How do you think your research will impact your local community?
Our work includes large-scale analysis of blood from our patients with lupus. This involvement makes the participants feel as if they are part of the research team.
How would you ultimately like to see your research applied?
By uncovering the mechanisms behind autoimmunity and by identifying the molecular and chemical changes that can be effected, our research will help scientist select patients for clinical trials, or will help physicians select which drugs to use in the clinic. By defining which molecular interactions lead to disease, we will also identify new therapeutic targets that will lead to new drug development.
What are your impressions of the Arthritis Foundation?
Without the Foundation, there is no way I would still be in research. The National Institutes of Health (NIH) budget is too volatile to depend upon, and in the end we all have families to care for, first and foremost.
What role do you feel the Arthritis Foundation plays in the progress of arthritis research?
For the above reasons, the Foundation is the difference between success and failure. Foundation funding allows us to pursue risky projects, the preliminary data from which enables us to secure larger grants.
Given the prevalence of arthritis do you have a personal connection that makes the disease more than a statistic to you?
I have family members with vasculitis and OA, and many friends with RA. I’ve also made a new friend at Stanford who is on the LPGA (Ladies Professional Golf Association) and who has SLE.
What are the mysteries surrounding arthritis that interest you most?

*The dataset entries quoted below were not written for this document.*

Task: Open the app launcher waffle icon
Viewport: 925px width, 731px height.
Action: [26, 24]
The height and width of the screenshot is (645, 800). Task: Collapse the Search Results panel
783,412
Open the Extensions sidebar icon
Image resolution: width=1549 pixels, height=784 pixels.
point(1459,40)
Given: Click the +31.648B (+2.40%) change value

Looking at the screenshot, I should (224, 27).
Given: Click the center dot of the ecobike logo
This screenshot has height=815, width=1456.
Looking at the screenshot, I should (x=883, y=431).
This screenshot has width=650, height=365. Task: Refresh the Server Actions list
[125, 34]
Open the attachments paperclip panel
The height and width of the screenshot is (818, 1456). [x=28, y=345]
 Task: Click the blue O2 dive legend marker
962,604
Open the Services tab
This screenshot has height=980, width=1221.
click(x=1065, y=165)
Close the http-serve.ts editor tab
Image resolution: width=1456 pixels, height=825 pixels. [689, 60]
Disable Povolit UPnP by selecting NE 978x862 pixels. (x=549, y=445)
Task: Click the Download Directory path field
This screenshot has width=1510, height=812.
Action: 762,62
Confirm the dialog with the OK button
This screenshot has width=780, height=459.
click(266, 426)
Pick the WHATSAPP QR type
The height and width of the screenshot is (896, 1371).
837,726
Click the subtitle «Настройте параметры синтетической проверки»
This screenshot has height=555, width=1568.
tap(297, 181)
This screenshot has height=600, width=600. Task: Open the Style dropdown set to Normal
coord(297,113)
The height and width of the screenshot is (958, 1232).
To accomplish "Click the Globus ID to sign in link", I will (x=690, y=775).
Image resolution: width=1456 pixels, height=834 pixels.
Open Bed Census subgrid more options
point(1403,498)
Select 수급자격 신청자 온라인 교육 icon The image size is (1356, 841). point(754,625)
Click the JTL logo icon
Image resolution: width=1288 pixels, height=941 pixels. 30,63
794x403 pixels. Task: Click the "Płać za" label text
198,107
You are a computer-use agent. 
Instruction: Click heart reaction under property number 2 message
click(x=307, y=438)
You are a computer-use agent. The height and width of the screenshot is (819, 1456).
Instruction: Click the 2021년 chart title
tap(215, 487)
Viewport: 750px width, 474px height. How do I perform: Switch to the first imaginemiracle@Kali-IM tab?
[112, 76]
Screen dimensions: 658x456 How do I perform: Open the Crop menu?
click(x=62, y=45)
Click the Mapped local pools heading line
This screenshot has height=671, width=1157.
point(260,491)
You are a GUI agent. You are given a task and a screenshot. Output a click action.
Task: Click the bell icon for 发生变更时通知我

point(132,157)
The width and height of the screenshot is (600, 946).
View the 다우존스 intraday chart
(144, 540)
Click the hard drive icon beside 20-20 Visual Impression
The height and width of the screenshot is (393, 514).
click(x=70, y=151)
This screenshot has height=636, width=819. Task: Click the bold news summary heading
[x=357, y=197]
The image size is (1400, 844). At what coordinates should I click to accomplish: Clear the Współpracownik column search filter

I want to understand why people get arthritis at all, and why they have flares and periods of inactivity. These diseases are amongst the most fascinating of all diseases.
When you’re not in the lab, where can you most often be found?
Driving my kids to sports practices, at the beach, and especially on the golf course. Or more specifically, in or near the hazards or looking for lost balls in the trees.
What good, non-medical book have you read lately?
What’s your favorite music and artist?
It’s a tie between rock & roll and classical. I especially like The Beatles and bands with Steve Winwood; Rachmaninoff and Chopin.
If you weren’t a medical researcher, what would you be doing now?
I’d be a golf caddie or greenskeeper; fiction writer; zip line instructor -- or retired!